▸ **Challenge**: Rewrite the passage of the post on religion and institutions starting with "My view is easily" and going on through "propagates dangerous falsehoods.", substituting "careless" for "lazy".

Religion and institutions

I see the Pope made some comments about capitalism and social justice, and a bunch of economists were unhappy with this (Mankiw, Sumner) – or were unhappy with the way economists viewed the Pope’s comments.  Note:  This piece is a good discussion.

My view is easily summarized.  Meh.  I grew up in a Catholic family, going to church every week and doing all the classes – and if there was anything I learnt from reading all the “social justice literature” it was that Catholicism as an institution likes to frame things as battles between “right” and “wrong” rather than actually trying to understand the subtle undertones of what is actually happening.  The Pope seems like a nice guy, who is well intentioned, but he relies on “common sense” views of rising injustice – rather than looking at the facts.  While this makes Catholics feel good about themselves, it is a lazy way to talk about justice and fairness – which implies that there is some truth to what he says (we should talk about these matters) but it also propagates dangerous falsehoods.

Note:  If anyone is wondering, I’m not being bitter here.  Growing up my church was filled with good people who were incredibly supportive, who gave me good life advice, and who were always kind – I have nothing but good feelings about any of this.  But the general attitude that exists in society as a whole, that there are obvious good and evil things, is dangerously naive.

▸ **Record list**:
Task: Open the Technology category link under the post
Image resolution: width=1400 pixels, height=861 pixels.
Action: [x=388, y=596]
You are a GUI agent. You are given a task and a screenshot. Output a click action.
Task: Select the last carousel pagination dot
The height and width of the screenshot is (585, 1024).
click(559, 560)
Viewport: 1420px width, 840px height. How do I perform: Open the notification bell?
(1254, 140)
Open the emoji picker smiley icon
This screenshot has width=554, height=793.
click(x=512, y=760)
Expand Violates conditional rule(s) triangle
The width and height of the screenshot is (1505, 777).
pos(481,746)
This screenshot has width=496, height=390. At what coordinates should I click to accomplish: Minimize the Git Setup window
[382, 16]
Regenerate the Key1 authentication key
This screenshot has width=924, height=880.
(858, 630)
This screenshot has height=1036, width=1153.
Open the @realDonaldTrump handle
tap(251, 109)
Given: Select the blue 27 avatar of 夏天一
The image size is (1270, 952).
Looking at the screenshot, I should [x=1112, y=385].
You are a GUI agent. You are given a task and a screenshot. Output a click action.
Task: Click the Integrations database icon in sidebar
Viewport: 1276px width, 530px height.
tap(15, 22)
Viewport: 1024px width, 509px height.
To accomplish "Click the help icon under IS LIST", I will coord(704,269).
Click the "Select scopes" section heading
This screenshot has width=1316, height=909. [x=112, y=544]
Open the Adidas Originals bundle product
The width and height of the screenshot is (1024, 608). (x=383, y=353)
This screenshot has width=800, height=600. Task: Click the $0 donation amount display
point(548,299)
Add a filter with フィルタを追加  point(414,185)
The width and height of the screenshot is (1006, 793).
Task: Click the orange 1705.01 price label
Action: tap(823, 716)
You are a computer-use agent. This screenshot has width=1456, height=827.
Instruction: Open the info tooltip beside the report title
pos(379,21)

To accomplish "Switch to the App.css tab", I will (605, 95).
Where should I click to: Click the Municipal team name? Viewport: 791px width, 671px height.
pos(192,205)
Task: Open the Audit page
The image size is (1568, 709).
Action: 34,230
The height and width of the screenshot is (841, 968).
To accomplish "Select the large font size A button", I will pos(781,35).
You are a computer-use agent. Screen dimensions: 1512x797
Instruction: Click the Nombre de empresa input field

▸ **Completed exercise**:
My view is easily summarized.  Meh.  I grew up in a Catholic family, going to church every week and doing all the classes – and if there was anything I learnt from reading all the “social justice literature” it was that Catholicism as an institution likes to frame things as battles between “right” and “wrong” rather than actually trying to understand the subtle undertones of what is actually happening.  The Pope seems like a nice guy, who is well intentioned, but he relies on “common sense” views of rising injustice – rather than looking at the facts.  While this makes Catholics feel good about themselves, it is a careless way to talk about justice and fairness – which implies that there is some truth to what he says (we should talk about these matters) but it also propagates dangerous falsehoods.